Feature selection and learning curves¶

As mentioned above, one problem with our current model is over-fitting. To further understand and minimize the effect of over-fitting, it is often necessary to construct learning curves and perform feature selection to obtain a reduced feature set which most accurately describes your data. To do this, we are going to add two additional sections to our input file.

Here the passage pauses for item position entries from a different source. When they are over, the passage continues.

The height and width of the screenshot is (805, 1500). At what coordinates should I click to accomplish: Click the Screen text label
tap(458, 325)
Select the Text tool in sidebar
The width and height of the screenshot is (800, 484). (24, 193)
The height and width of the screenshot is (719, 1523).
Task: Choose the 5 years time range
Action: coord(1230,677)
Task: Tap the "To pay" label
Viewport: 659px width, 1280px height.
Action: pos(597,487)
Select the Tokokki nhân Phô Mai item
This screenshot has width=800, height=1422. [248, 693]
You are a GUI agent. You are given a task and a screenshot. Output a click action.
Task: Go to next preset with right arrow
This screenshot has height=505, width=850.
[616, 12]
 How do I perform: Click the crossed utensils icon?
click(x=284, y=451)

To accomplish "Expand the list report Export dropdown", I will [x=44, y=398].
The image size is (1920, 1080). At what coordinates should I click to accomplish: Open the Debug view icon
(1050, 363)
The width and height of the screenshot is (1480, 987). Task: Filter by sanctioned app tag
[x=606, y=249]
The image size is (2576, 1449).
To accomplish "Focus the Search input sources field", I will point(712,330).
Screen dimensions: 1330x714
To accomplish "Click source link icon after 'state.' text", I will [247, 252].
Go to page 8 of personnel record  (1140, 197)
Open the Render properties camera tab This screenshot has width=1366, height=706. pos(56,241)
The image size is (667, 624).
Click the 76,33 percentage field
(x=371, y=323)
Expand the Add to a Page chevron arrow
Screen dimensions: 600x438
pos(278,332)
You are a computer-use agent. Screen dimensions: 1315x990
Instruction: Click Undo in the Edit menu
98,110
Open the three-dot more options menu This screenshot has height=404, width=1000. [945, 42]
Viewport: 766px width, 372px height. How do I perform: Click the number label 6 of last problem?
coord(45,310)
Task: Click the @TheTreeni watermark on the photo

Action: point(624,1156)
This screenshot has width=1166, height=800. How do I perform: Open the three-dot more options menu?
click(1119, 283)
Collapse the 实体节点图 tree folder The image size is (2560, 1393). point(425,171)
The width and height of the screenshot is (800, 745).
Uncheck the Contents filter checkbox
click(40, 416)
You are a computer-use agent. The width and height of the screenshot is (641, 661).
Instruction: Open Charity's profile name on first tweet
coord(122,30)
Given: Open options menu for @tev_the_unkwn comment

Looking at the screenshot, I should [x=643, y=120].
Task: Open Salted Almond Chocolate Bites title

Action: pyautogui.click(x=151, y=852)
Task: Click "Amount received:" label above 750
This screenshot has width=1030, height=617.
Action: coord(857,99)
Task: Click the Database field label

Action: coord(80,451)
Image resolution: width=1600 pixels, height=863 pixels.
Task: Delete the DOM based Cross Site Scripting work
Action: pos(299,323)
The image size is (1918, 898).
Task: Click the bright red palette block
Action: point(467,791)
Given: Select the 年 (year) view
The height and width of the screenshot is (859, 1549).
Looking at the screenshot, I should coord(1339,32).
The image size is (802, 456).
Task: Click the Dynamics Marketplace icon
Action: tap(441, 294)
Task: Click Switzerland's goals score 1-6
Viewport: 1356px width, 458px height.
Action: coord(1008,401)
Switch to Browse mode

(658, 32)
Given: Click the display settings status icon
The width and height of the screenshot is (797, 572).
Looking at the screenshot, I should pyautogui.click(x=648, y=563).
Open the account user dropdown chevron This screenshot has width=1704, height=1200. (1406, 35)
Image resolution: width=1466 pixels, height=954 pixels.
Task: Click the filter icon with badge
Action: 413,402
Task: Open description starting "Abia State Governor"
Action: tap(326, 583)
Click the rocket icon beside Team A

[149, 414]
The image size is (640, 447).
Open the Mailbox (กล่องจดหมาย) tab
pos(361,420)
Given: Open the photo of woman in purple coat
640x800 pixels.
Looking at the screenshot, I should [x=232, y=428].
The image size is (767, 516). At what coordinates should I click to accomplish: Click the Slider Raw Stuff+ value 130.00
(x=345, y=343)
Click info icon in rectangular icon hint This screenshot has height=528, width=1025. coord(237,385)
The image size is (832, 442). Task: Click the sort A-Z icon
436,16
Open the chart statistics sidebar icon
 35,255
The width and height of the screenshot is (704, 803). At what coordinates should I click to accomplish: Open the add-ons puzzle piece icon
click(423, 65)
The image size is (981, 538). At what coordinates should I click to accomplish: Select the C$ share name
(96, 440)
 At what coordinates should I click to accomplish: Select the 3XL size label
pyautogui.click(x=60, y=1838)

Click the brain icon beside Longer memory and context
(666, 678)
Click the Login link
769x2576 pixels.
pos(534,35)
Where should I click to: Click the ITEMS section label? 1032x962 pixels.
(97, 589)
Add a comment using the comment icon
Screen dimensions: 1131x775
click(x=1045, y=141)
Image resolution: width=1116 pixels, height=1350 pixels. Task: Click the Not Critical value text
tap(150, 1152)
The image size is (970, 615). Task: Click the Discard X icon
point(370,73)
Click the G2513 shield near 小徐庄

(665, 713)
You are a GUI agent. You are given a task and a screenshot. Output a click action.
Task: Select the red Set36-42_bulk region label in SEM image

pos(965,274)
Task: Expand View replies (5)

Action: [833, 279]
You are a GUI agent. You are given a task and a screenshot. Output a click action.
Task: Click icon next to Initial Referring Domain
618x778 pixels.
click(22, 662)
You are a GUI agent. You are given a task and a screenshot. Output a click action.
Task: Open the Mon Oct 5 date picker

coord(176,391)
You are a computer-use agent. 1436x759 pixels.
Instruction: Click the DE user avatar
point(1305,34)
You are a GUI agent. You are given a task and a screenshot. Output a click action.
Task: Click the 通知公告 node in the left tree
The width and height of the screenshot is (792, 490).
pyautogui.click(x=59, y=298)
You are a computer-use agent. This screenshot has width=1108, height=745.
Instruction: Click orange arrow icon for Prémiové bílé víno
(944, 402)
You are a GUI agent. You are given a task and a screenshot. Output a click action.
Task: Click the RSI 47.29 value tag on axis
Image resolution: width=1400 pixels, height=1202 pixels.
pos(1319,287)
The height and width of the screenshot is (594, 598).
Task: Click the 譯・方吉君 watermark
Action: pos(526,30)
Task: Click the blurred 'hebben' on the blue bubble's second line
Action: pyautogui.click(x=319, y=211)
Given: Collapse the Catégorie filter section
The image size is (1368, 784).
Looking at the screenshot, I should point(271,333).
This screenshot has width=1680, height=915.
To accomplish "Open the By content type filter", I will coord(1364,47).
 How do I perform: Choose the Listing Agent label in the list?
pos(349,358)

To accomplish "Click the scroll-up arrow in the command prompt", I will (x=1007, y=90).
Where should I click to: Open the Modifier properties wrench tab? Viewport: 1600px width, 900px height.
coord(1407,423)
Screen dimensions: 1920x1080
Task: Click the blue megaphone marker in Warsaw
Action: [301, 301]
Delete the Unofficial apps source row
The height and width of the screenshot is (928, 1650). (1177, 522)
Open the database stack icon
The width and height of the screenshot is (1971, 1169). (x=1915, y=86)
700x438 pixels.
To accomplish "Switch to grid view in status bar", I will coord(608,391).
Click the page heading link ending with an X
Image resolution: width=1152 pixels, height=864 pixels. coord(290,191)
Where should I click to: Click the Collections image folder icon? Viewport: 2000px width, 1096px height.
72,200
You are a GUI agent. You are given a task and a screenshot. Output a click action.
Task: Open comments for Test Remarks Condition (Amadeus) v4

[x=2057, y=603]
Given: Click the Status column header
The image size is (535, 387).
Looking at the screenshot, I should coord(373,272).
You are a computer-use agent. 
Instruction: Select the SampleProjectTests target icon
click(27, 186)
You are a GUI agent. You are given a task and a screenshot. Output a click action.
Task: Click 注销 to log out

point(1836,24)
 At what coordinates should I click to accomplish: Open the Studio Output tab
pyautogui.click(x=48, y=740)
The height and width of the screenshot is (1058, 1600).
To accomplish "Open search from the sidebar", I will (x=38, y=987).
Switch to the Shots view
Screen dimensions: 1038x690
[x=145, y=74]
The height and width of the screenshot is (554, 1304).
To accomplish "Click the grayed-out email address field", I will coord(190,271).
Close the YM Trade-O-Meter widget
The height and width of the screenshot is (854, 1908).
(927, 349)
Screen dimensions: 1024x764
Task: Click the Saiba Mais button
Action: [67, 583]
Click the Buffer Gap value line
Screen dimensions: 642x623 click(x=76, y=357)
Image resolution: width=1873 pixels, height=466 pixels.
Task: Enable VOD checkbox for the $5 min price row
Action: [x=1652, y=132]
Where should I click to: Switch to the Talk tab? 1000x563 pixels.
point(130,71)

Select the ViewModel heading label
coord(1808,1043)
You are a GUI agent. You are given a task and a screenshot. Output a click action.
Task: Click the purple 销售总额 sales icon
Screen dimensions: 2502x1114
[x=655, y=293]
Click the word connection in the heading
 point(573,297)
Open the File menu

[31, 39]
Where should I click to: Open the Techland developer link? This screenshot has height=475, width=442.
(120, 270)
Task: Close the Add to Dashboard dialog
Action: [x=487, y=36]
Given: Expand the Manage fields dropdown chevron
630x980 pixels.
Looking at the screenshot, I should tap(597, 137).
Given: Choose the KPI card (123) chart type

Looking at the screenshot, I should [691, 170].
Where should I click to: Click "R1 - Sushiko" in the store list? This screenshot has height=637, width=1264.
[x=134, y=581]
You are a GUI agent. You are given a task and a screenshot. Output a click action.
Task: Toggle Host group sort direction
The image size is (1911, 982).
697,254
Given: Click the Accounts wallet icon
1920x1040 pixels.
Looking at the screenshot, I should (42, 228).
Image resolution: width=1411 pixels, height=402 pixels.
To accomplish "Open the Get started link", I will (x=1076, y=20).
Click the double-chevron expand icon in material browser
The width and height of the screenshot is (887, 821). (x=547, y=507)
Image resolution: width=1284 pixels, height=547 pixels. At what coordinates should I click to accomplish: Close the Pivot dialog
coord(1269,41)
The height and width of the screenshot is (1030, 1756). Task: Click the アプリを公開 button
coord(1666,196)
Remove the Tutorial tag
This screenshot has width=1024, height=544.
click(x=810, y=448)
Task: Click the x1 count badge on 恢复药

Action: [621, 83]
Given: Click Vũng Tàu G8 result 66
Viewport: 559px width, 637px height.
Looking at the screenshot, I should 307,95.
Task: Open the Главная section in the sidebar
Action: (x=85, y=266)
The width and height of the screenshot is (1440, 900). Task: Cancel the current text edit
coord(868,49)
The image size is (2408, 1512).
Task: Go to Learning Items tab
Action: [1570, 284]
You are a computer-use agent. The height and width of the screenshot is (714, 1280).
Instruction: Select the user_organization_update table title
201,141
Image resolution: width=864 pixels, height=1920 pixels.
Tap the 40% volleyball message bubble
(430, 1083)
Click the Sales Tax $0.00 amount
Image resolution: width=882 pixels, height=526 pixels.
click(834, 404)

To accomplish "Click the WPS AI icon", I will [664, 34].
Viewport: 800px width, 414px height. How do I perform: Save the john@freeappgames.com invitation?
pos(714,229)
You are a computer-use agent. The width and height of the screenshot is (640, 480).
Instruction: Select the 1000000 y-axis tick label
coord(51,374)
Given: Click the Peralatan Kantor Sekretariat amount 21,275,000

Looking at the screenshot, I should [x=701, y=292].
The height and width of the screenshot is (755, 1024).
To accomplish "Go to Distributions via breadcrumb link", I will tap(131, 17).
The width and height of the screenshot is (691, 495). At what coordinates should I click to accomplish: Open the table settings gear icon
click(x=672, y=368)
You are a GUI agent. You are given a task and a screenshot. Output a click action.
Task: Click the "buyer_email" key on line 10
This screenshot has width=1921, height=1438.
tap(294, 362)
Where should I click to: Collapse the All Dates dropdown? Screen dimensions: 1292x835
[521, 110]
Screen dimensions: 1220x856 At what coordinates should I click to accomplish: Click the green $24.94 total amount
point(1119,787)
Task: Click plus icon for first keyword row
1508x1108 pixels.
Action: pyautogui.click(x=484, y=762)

The first section is related to feature selection. Here, we will use the SequentialFeatureSelector algorithm, which performs forward selection of features. We will select a total of 20 features, and use a KernelRidge model to evaluate the selected features. Here, we ahve denoted our estimator as “KernelRidge_select”. The models used in feature selection and learning curves are removed from the model queue, because in general one may want to use a different model for this step of the analysis than what will ultimately be used for fitting. Therefore, we need to also amend our models list to have this new KernelRidge_select model, as shown below.

Example:

[FeatureSelection]
    [[SequentialFeatureSelector]]
        estimator = KernelRidge_select
        k_features = 20

[Models]
    [[KernelRidge]]
        kernel = rbf
        alpha = 1
        gamma = 1
    [[KernelRidge_select]]
        kernel = rbf
        alpha = 1
        gamma = 1

The second section we will add is to plot learning curves. There are two types of learning curves MAST-ML can make: a data learning curve and feature learning curve. The former is a plot of the metric of interest versus the amount of training data used in the fits. The latter is a plot of the metric of interest versus the number of features comprising the X feature matrix. In the example LearningCurve input file section shown below, we are going to use a KernelRidge model, a random k-fold cross-validation and the root_mean_square_error to evaluate our learning curves. We will also use a maximum of 20 features, and use the SelectKBest algorithm to assess the choice of features.

Example:

[LearningCurve]
    estimator = KernelRidge_learn
    cv = RepeatedKFold_learn
    scoring = root_mean_squared_error
    n_features_to_select = 20
    selector_name = SelectKBest

As with the above example of FeatureSelection, we need to add the KernelRidge_learn and RepeatedKFold_learn entries to the Models and DataSplits sections of our input file, respectively. At this point in the tutorial, the complete input file should look like this:

Example:

[GeneralSetup]
    input_features = Auto
    input_target = Reduced barrier (eV)
    randomizer = False
    metrics = Auto
    input_other = Host element, Solute element, predict_Pt

[DataCleaning]
    cleaning_method = imputation
    imputation_strategy = mean

[FeatureGeneration]
    [[Magpie]]
        composition_feature = Solute element

[FeatureNormalization]
    [[StandardScaler]]

[FeatureSelection]
    [[SequentialFeatureSelector]]
        estimator = KernelRidge_select
        k_features = 20

[LearningCurve]
    estimator = KernelRidge_learn
    cv = RepeatedKFold_learn
    scoring = root_mean_squared_error
    n_features_to_select = 20
    selector_name = SelectKBest

[Models]
    [[KernelRidge]]
        kernel = rbf
        alpha = 1
        gamma = 1
    [[KernelRidge_select]]
        kernel = rbf
        alpha = 1
        gamma = 1
    [[KernelRidge_learn]]
        kernel = rbf
        alpha = 1
        gamma = 1

[DataSplits]
    [[NoSplit]]
    [[RepeatedKFold]]
        n_splits = 5
        n_repeats = 2
    [[RepeatedKFold_learn]]
        n_splits = 5
        n_repeats = 2

Let’s take a look at the same full fit and RepeatedKFold random cross-validation tests for this run:

Full-fit:

Random leave out cross-validation:

What we can see is, now that we down-selected features from more than 300 features in the previous run to just 20 here, that the fits have noticeably improved and the problem of over-fitting has been minimized. Below, we can look at the plotted learning curves

Data learning curve:

Feature learning curve:

We can clearly see that, as expected, having more training data will result in better test scores, and adding more features (up to a certain point) will also result in better fits. Based on these learning curves, one may be able to argue that additional features should could be used to further lower the error.